The National Fire Protection Association standard is equipment capable of lifting two people weighing 300 pounds each and the methods developed are designed to deal with one person weighing 600 pounds.

"Essentially, what this program is, is taking existing techniques used in the technical rescue disciplines and modifying them and still falling within the parameters of meeting the NFPA standards, but it's just doing things just a little bit differently," Obst said.

In developing what has become PGFR's "bariatric program," Obst was also fortunate enough to find someone within the department who could take a look at the techniques from the patient's perspective. Prior to becoming a firefighter, Wayne Weis worked for nearly 23 years as a primary care paramedic with the B.C. Ambulance Service attendant in the Lower Mainland.
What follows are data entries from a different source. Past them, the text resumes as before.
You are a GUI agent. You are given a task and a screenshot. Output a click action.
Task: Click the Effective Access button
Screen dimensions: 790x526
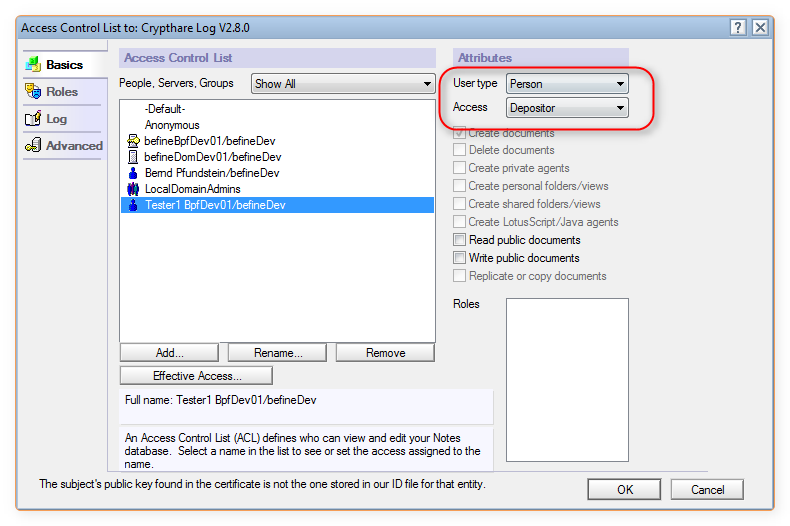[x=196, y=376]
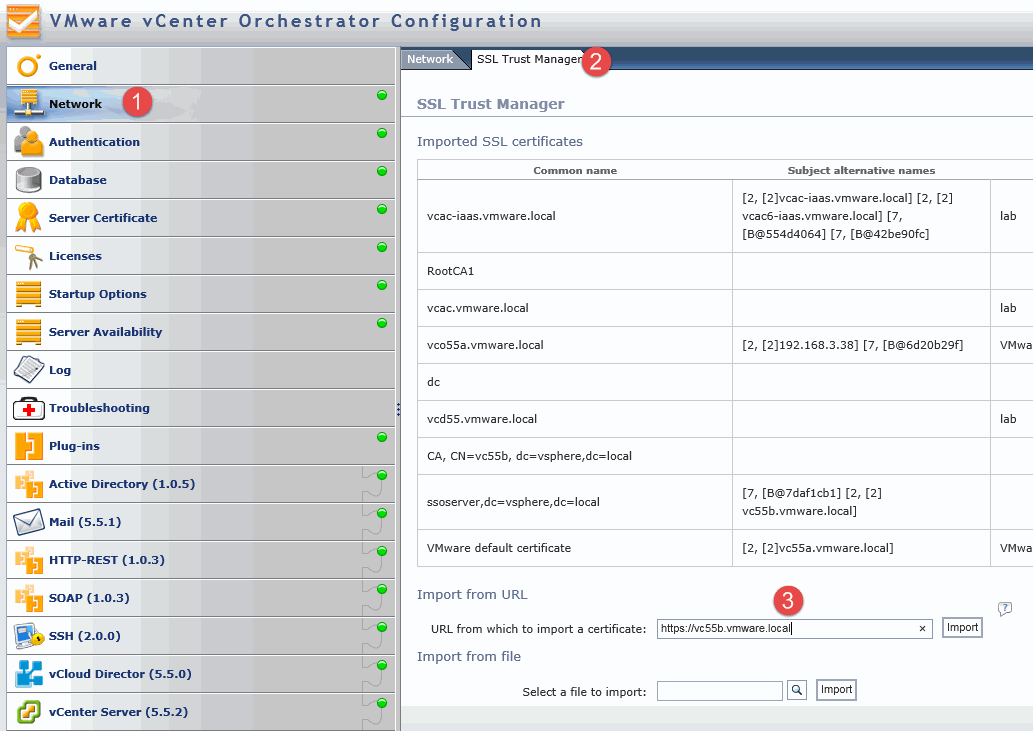Clear the URL field with the x
The height and width of the screenshot is (731, 1033).
922,629

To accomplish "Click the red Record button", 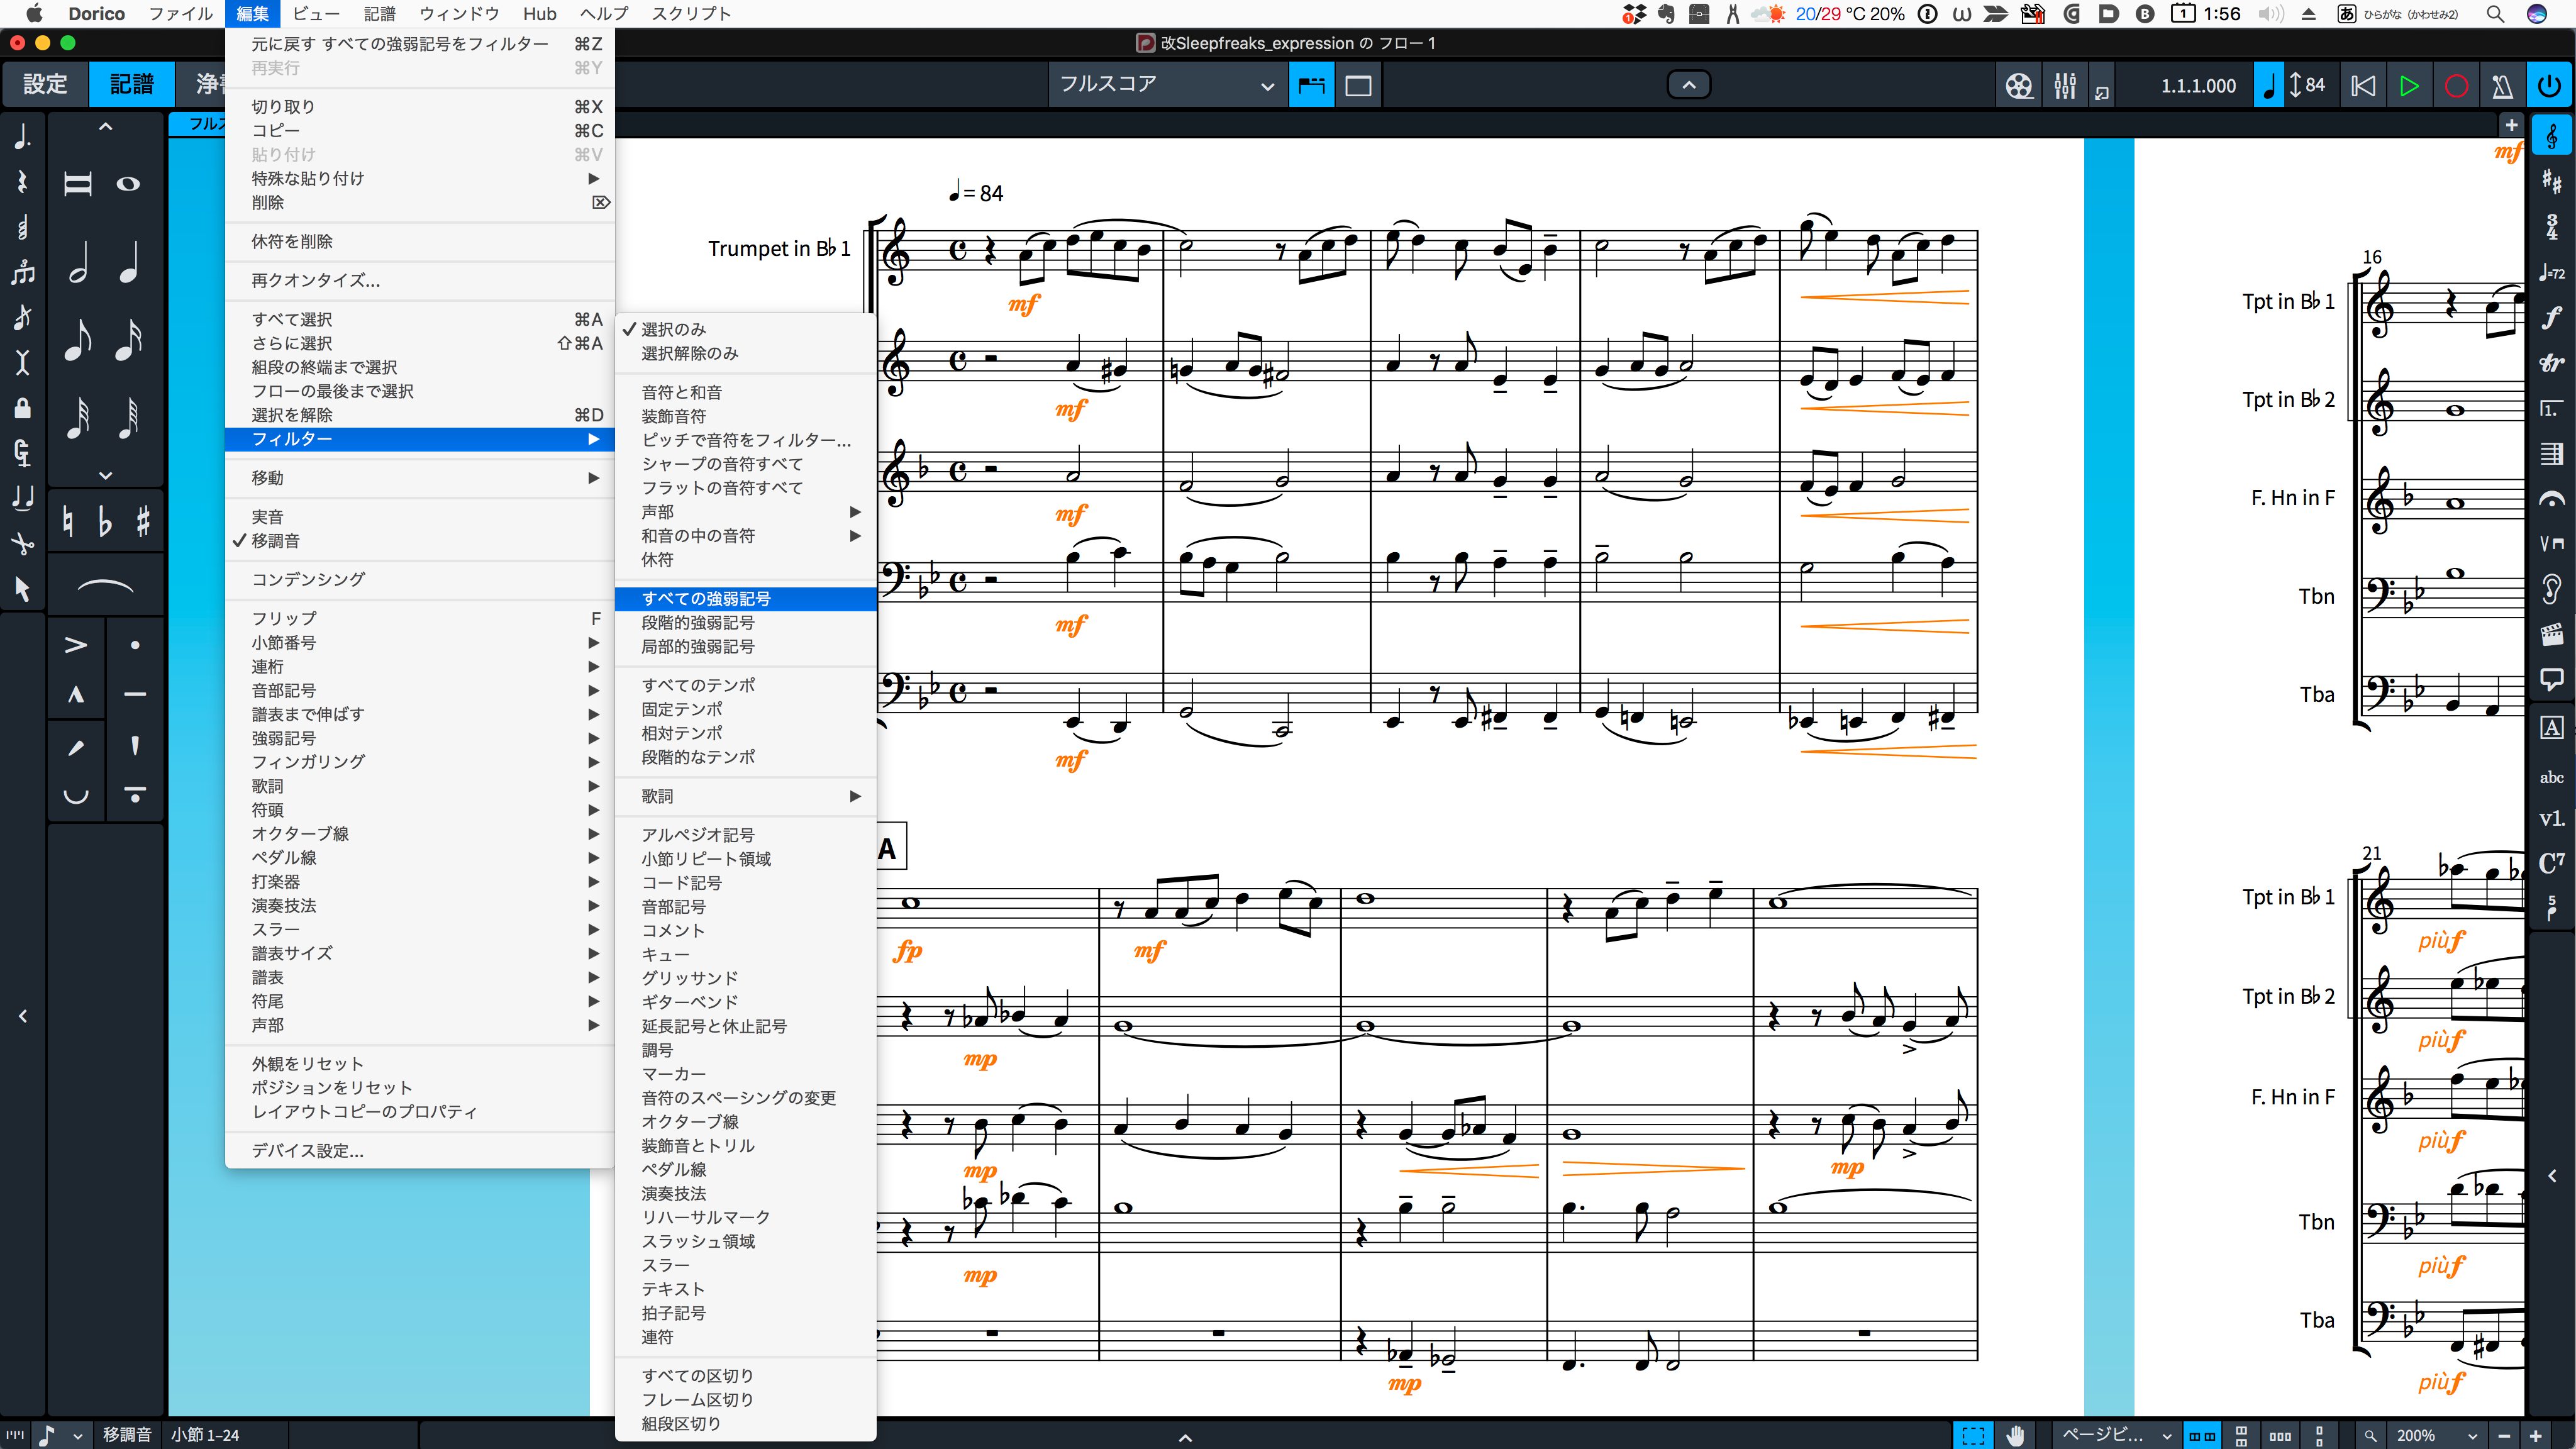I will tap(2456, 85).
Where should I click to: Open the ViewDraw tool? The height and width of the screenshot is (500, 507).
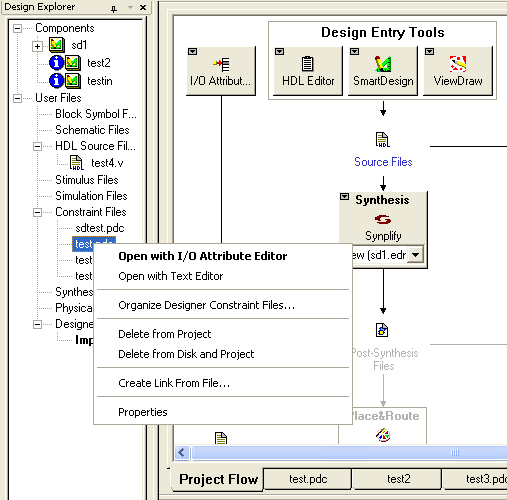[x=458, y=71]
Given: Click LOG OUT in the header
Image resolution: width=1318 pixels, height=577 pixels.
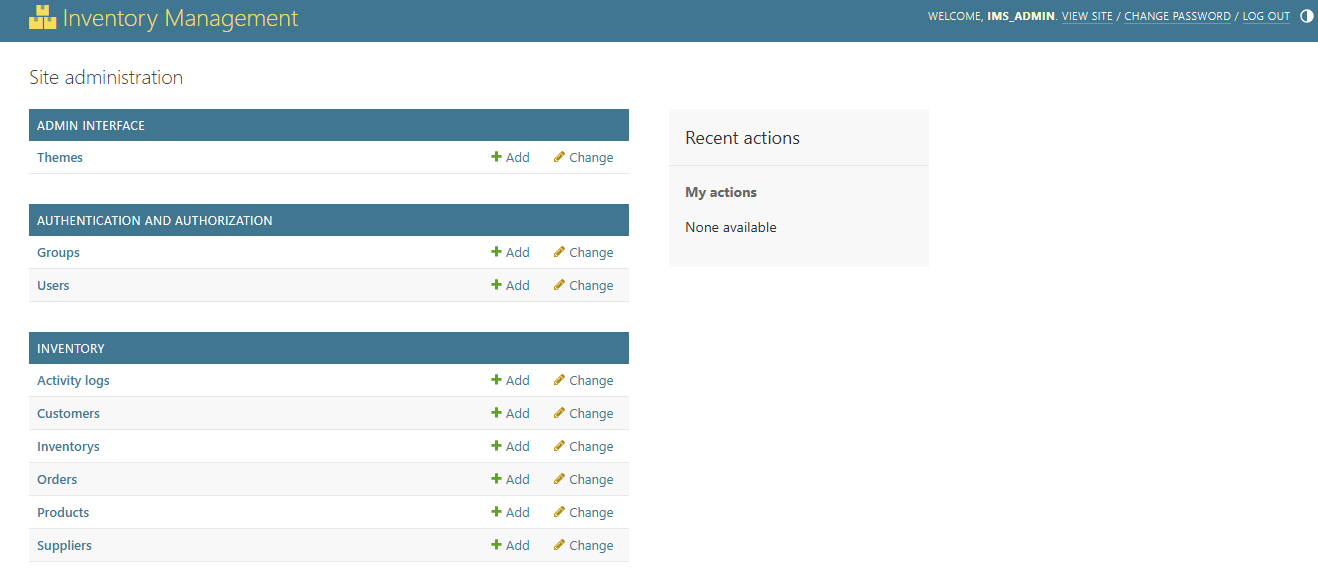Looking at the screenshot, I should 1266,16.
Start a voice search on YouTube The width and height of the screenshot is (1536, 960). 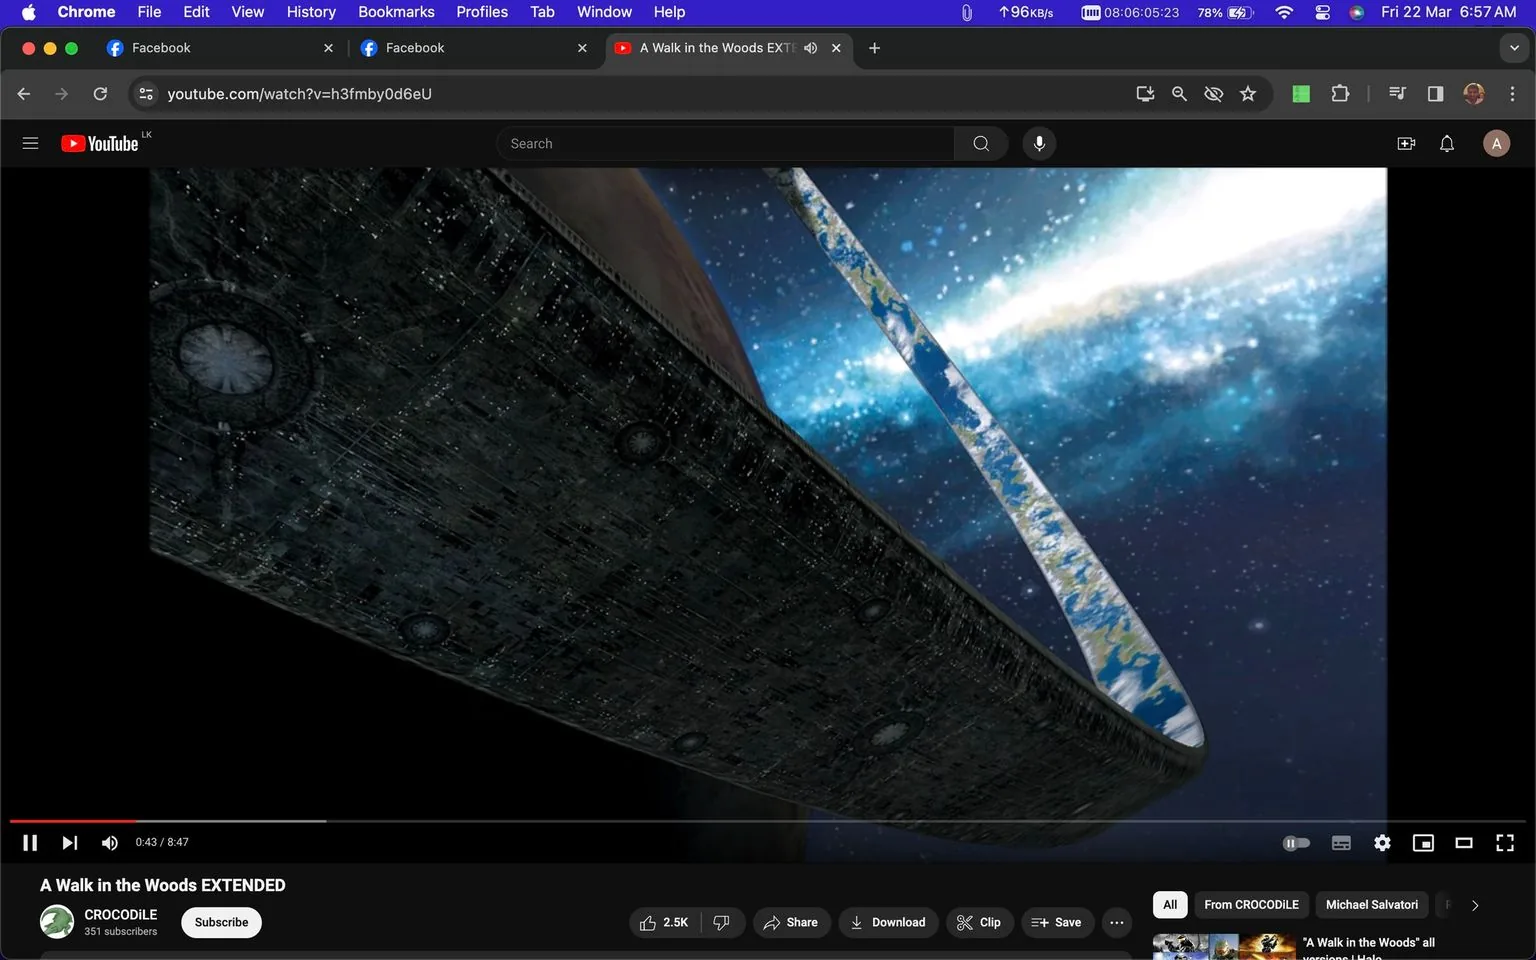coord(1038,142)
Patients that size require special care because of the myriad health issues they tend to face, from infections to cardiac trouble to diabetes. Their bodies need to be positioned differently to lessen problems with breathing and to remain conscious.

"There are a lot of mobility issues that can come just because of their sheer size and weight," Weis said. "And then you get a diabetic issue like when they lose feeling in their feet, and that creates difficulties and that means we have to work a little bit harder.

"It just makes you more aware that you can't just make people get up an move."

PGFR has been using the new methods since February and while the numbers are not in yet, Obst believes it's made a difference in terms of lost time due to back strains and other related injuries.

He's also at the point where he and Weis are ready to deliver a two-day workshop to other fire departments and first responders around the country who have achieved at least a level 3 qualification.

It includes assessment, care and treatment of bariatric patients, recognizing hazards and risks that could lead to injuries, and using minimal equipment to deal with complicated extrications.

It's being provided through Carleton Rescue Equipment in Vancouver - a workshop is set for May 29. Other than the costs of travel and accommodation, Obst and Weis are only asking for a donation to a PGFR charity in compensation. (For more information, http://carletonrescue.com/course/bariatric-patient-transfers/)

In the meantime, PGFR is making ample use of the techniques on their own as heavier patients become more and more common.

"It's heavy lifts but more so it's awkward lifts, that's the bigger problem," Obst said. "And patients are just continuing to get bigger, taller, wider. It's not just obese, you could have a very fit athlete at 300 pounds; they're just big and muscular."